(Extract to read):
☆ ☆ ☆ ☆

With SZA, I can’t shake her music’s Marvin Gaye and Amy Winehouse-like quality. She’s not as self-destructive as they were, but there’s a charm to being one’s own worst enemy at times and not being afraid to live with that truth. Most of us can relate. With SZA, we invest in the journey far more than the destination. In a year when it felt like so much music was trying to achieve staying power but didn’t, SZA zigged when so much of the competition zagged. Her music feels like DMs left in drafts. Or texts that we probably should have sent — and definitely ones that we shouldn’t.
SOS is an album that finds itself just as much as it takes an honest inventory of what’s been lost. In listening, we were reminded that just as much as we want to be heroes in our stories, we’re often our worst enemies, too.
Who are you? What version of yourself do you think you need to be? Or the version that’s far more comfortable living in chaos because the peace we want might be too labyrinthine to embark on a lifelong quest for? This is the dichotomy of SOS. It’s a body of work bursting at the seams with questions that can only be answered by knowing what agony feels like. The suffering that can only be healed with the understanding that, as Tupac Shakur once said, “Imperfection is inherited; therefore, we all sin.”
Agony, as SZA showed, is the gateway to growth.
“When I was at the show here in D.C., she sold out Capital One Arena. I’m looking around and [the age range] was 16 to 60 in there. All ages, all walks of life,” Carter said. “The way she writes is just so relatable to the average woman. We all have contradictions in the way we feel about ourselves, and she’s never been afraid to talk about the duality of her emotions, her self-esteem or lack thereof. For me, as a man, I like to see SZA pop her s–t.”

☆ ☆ ☆ ☆

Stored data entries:
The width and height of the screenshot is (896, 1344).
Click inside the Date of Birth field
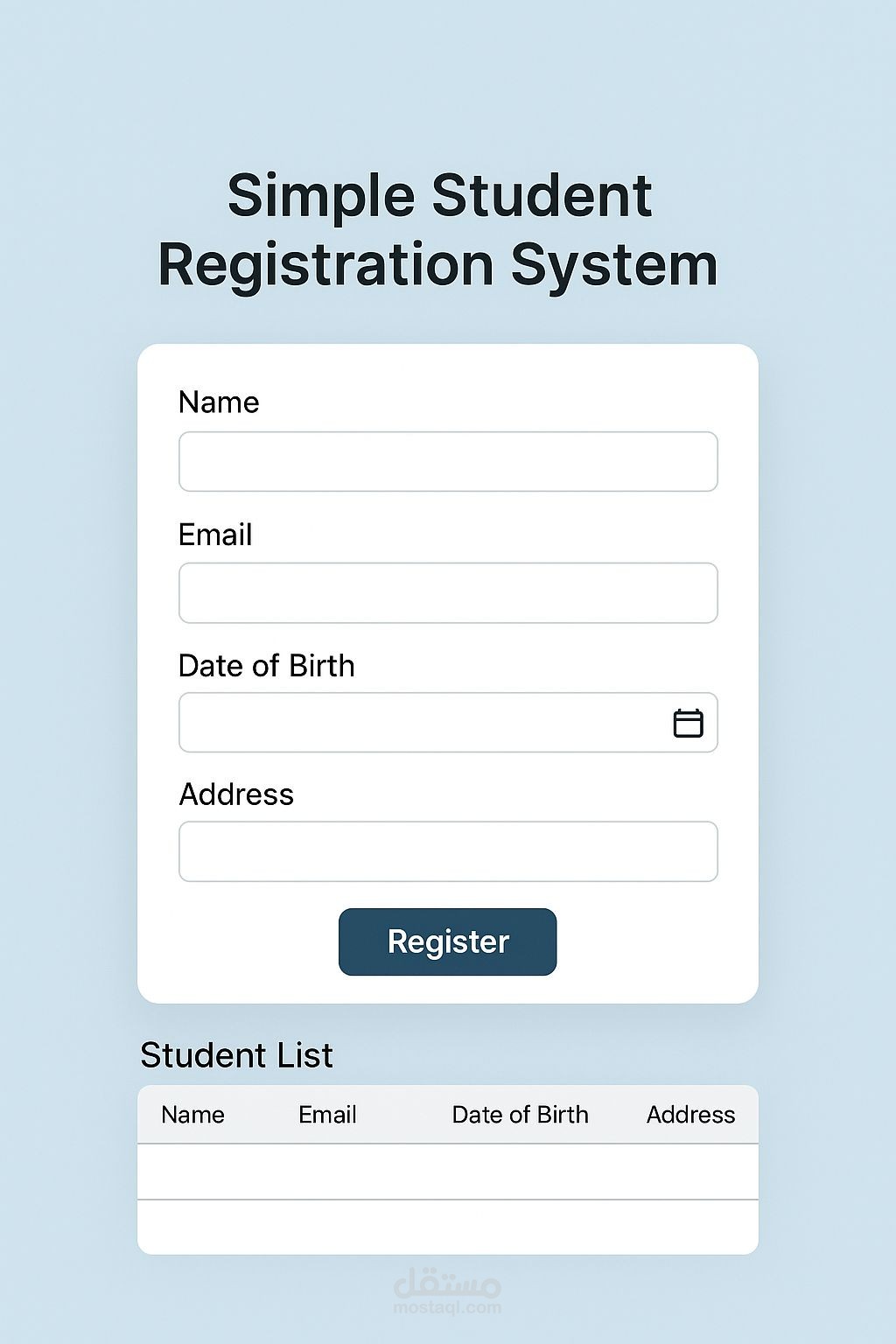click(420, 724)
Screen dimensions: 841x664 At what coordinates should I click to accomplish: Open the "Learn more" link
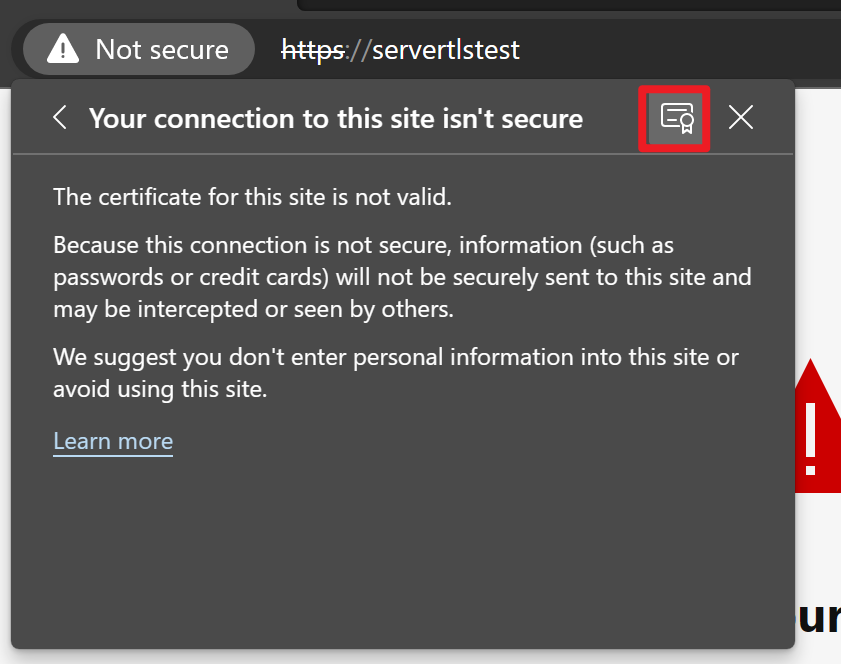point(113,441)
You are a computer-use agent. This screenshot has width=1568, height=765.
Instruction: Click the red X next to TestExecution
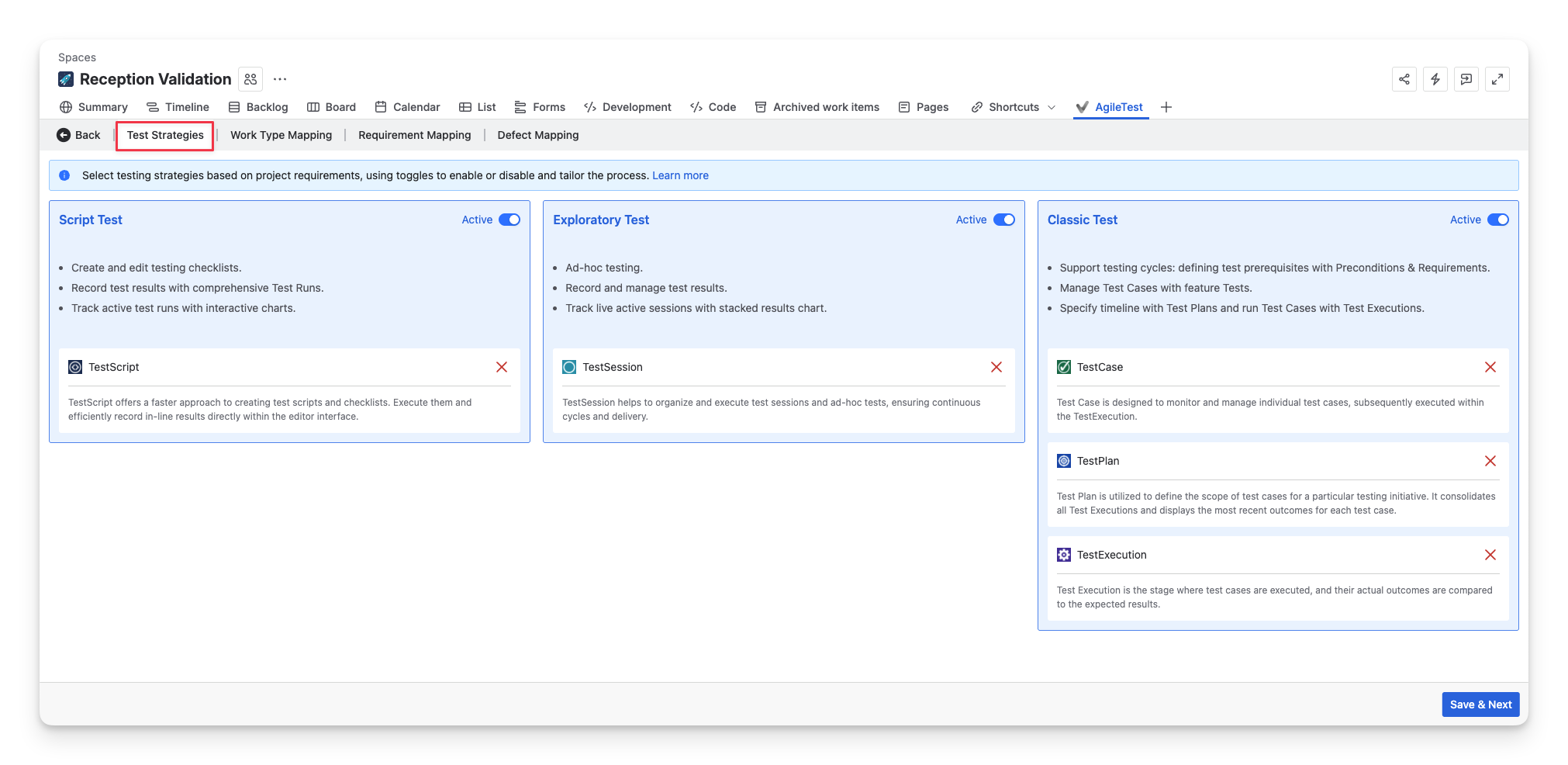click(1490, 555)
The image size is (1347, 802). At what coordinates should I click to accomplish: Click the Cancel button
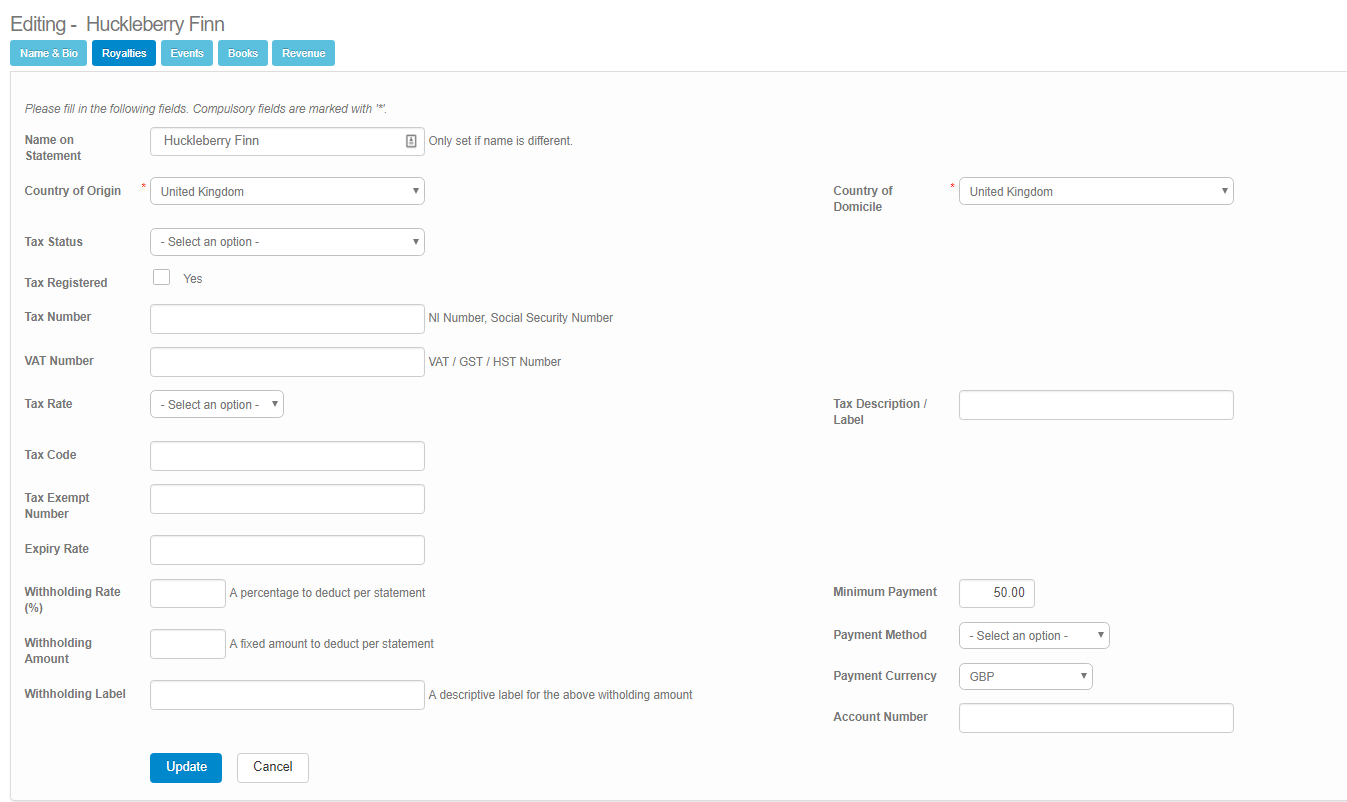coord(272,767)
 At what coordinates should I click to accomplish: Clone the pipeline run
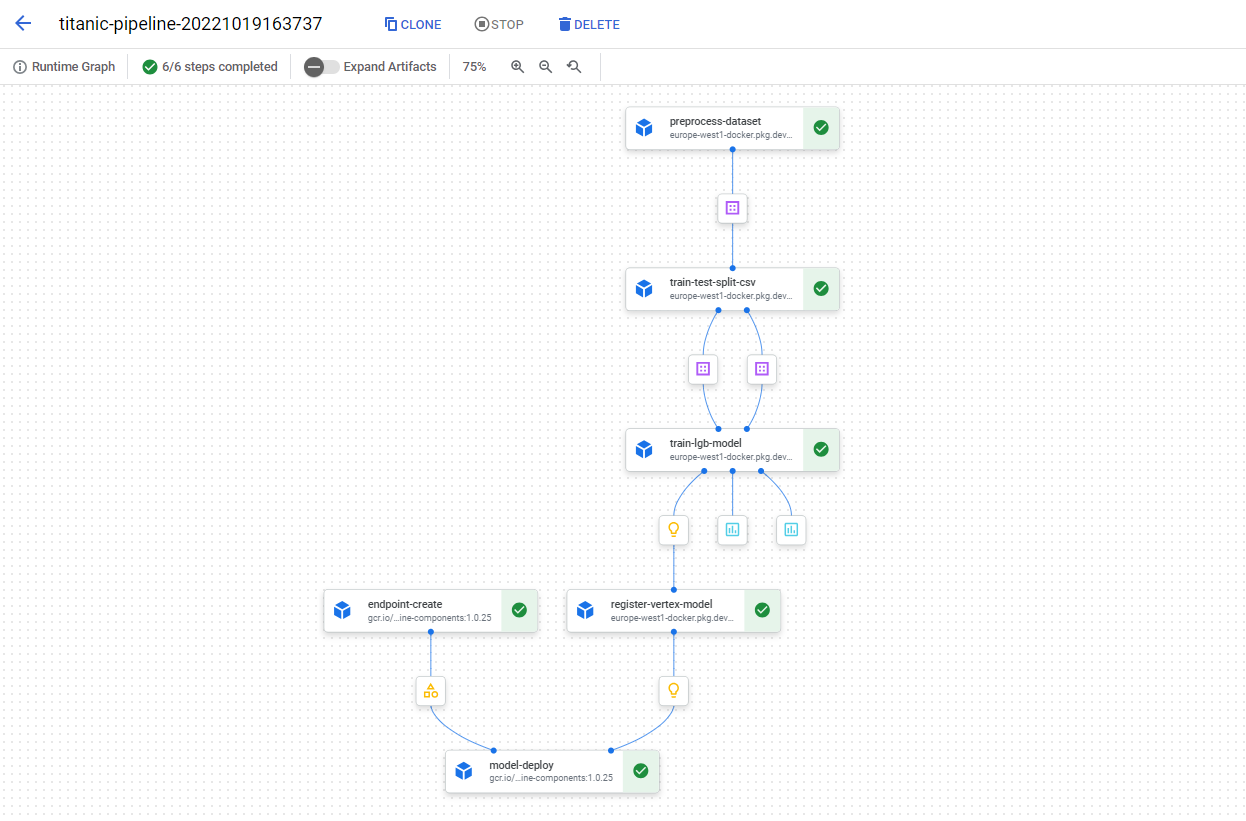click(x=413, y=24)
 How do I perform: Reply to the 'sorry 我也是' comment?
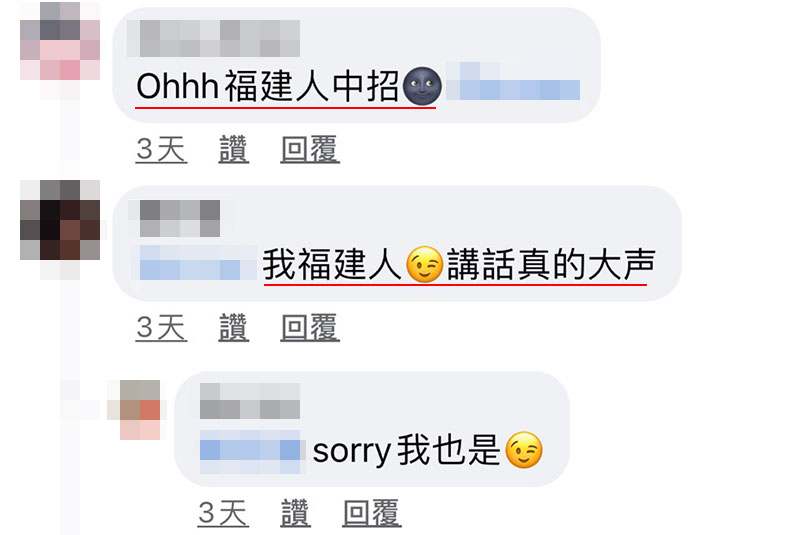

☆ ☆ ☆ ☆

(Task item): Please copy word for word the part of the passage on SZA's SOS from "Who are you?" up to and including "gateway to growth.". These records are separate material, unrelated to the passage on SZA's SOS.

(Answer space):
Who are you? What version of yourself do you think you need to be? Or the version that’s far more comfortable living in chaos because the peace we want might be too labyrinthine to embark on a lifelong quest for? This is the dichotomy of SOS. It’s a body of work bursting at the seams with questions that can only be answered by knowing what agony feels like. The suffering that can only be healed with the understanding that, as Tupac Shakur once said, “Imperfection is inherited; therefore, we all sin.”
Agony, as SZA showed, is the gateway to growth.